Tuesday, May 08, 2012

Class action spreads

News story on the proposed settlement here.

In re Ferrero Litigation, 278 F.R.D. 552 (S.D. Cal. 2011)

Plaintiffs moved for class certification of their California consumer protection claims against Ferrero based on alleged misrepresentations that Nutella was part of a healthy breakfast for children, and the court granted the motion.  Plaintiffs alleged that they bought Nutella for their childred in reliance on ads suggesting that Nutella was nutritious, a healthy choice, etc. and showing children being fed the product.  In fact, Nutella has high levels of sugar and fat, which help make it so yummy.

Numerosity was easy: 10.1% of American households purchased Nutella in 2010; net sales from 2007-2010 were over $213 million.  Typicality was also easy.  Commonality requires shared injury—a common contention capable of classwide resolution, though divergent factual predicates or remedies are allowable.
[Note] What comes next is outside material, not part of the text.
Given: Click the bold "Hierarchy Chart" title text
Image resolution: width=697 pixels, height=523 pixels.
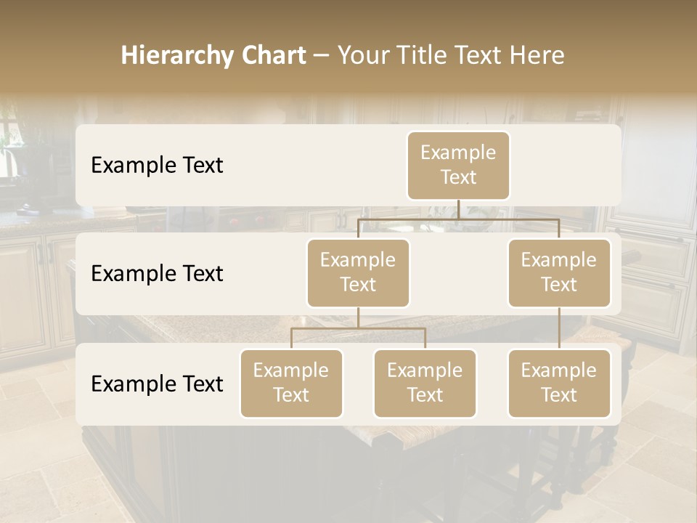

Ferrero argued that plaintiffs failed under Wal-Mart, but the court disagreed.  The claims were based on a common ad campaign, and included common questions such as whether the ads misrepresented that Nutella was healthier, more nutritious, or a greater contributor to a healthy breakfast than it actually was.  Adequacy was also satisfied: there were no conflicts between class representatives, counsel, and the class.

Rule 23(b)(3) requires more: predominance and superiority.  Plaintiffs identified several predominating common questions: what message was communicated, misleadingness, materiality, deceptive omissions, and proper calculation of damages/scope of injunctive relief.  Ferrero naturally disagreed: for example, one named plaintiff didn’t regret her purchase and continued using the spread after she learned its sugar content, and another testified that her children loved Nutella and were upset when she took it away (that fact seems pretty irrelevant).  More generally, Ferrero argued that the case involved class members’ individual expectations, dietary preferences, nutritional knowledge, and imperfect market substitutes.  The court concluded that all the class members’ claims shared a common contention: that Ferrero made a material misrepresentation of Nutella’s nutritional benefits stemming from a common advertising campaign.  Superiority was easy: individual claims wouldn’t be economically feasible.

Ferrero argued that it would violate due process to apply California law nationwide.  Ferrero is a Delaware corporation with NJ headquarters, and its only California employees are field reps responsible for sales to retailers, not to consumers.  Only 15 of its 166 field employees are in California, and sales are about 12.5% of national sales, proportional to population.

California presumes against extraterritorial application of its law, and plaintiffs didn’t show a California nexus to the non-California class members.  Thus, the court would only certify a California class. 

As for the class period, plaintiffs wanted to start it in 2000.  But the challenged ad campaign began in August 2009, and shortly thereafter Ferrero began using a label claiming that Nutella is part of a “balanced breakfast.”  Also, the statute of limitations is 4 years (UCL) or 3 (CLRA/UCL).  The court found that the class period should start as of August 2009.